我有工作代码可以实现所需的计算结果,但我目前正在使用迭代pandas数组的算法。这显然比纯pandas DataFrame计算慢。想要了解如何使用pandas函数加速计算
df = pd.DataFrame(index=pd.date_range(start='2014-01-01', periods=365))
df['Month'] = df.index.month
df['MTD'] = (df.index.day+0.001)/10000
这基本上是一个带有MTD数字的pandas DataFrame。这纯粹是为了让我们有一些数据可供使用。
我需要的是一个新的DataFrame,它将起始(投资)日期作为列 - 用一些月初值填充它们。索引是所有可能的日期,值应该是YTD数字。我使用此Dataframe作为投资日期的查找/缓存
伪代码
YTD =(1 +最后一个MTD数字)*((1 +最后一个MTD数字)...所有月份到达所需日期
def calculate_YTD(df): # slow takes 3.5s on my machine!!!!!!

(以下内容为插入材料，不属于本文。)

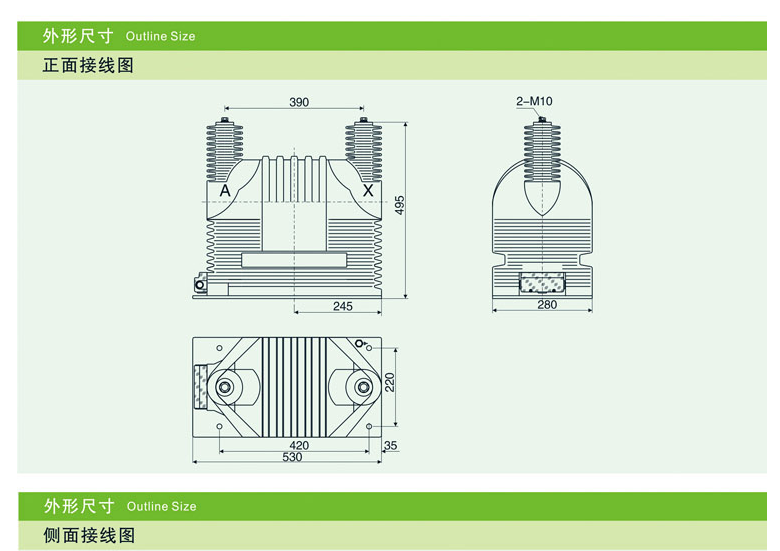Click the 侧面接线图 section heading
This screenshot has height=551, width=780.
point(89,535)
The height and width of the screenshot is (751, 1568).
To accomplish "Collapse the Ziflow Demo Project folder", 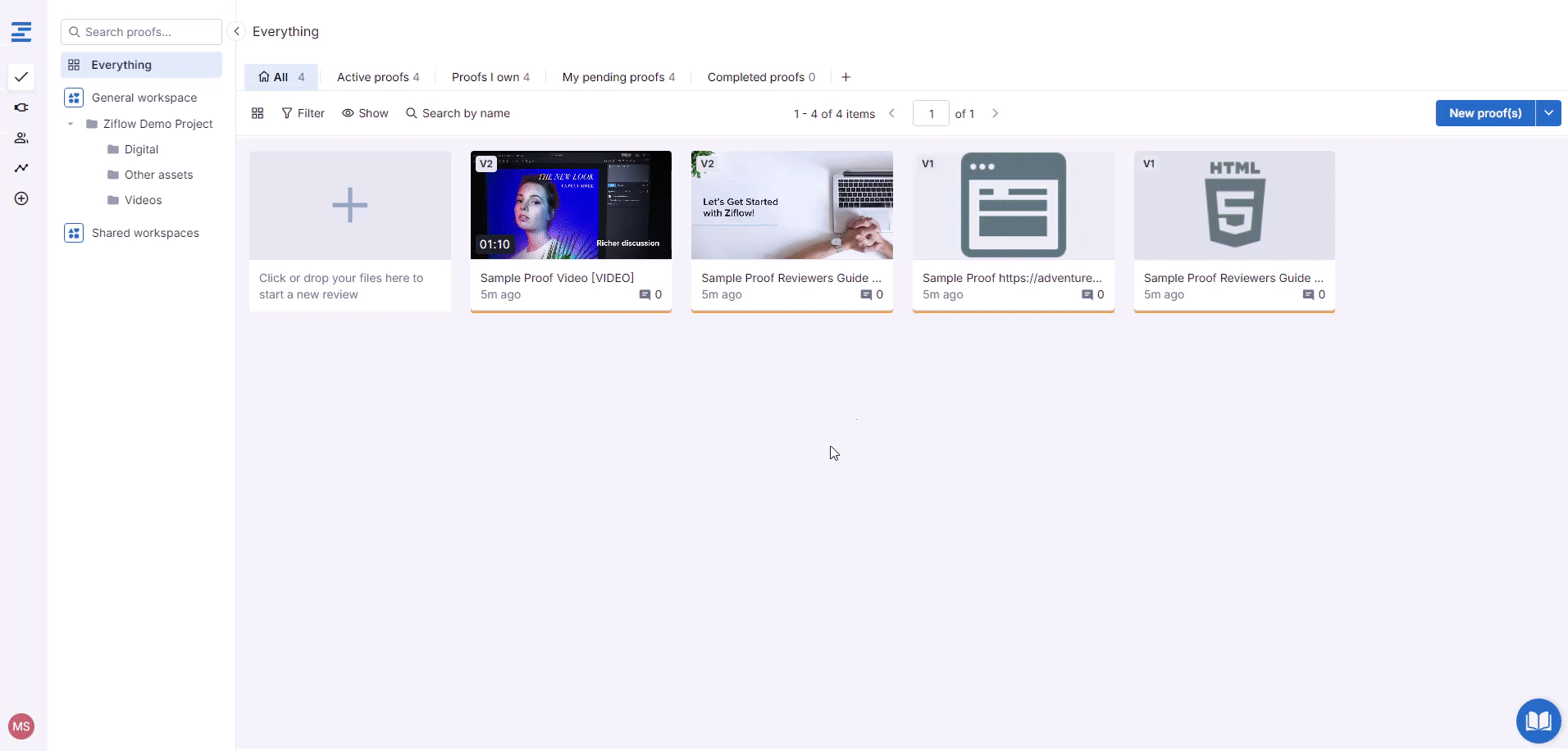I will 71,124.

YTD_df = pd.DataFrame(index=df.index)
for investment_date in [datetime.datetime(2014,x+1,1) for x in range(12)]:
YTD_df[investment_date] =1.0 # pre-populate with dummy floats
for date in df.index: # iterate over all dates in period
h = (df[investment_date:date].groupby('Month')['MTD'].max().fillna(0) + 1).product() -1
YTD_df[investment_date][date] = h
return YTD_df
我已经对投资日期列表进行了硬编码以简化问题陈述。在我的机器上,这段代码需要2.5到3.5秒。关于如何加快速度的任何建议?
答案 0 :(得分:1)
这是一种应该相当快的方法。很可能有更快/更清洁的东西,但这应该是一种改进。
#assuming a fixed number of investments dates, build a list
investment_dates = pd.date_range('2014-1-1', periods=12, freq='MS')
#build a table, by month, which contains the cumulative MTD
#return for each invesment date. Still have to loop over the investment dates,
#but don't need to loop over each daily value
running_mtd = []
for date in investment_dates:
curr_mo = (df[df.index >= date].groupby('Month')['MTD'].last() + 1.).cumprod()
curr_mo.name = date
running_mtd.append(curr_mo)
running_mtd_df = pd.concat(running_mtd, axis=1)
running_mtd_df = running_mtd_df.shift(1).fillna(1.)
#merge running mtd returns with base dataframe
df = df.merge(running_mtd_df, left_on='Month', right_index=True)
#calculate ytd return for each column / day, by multipling the running
#monthly return with the current MTD value
for date in investment_dates:
df[date] = np.where(df.index < date, np.nan, df[date] * (1. + df['MTD']) - 1.)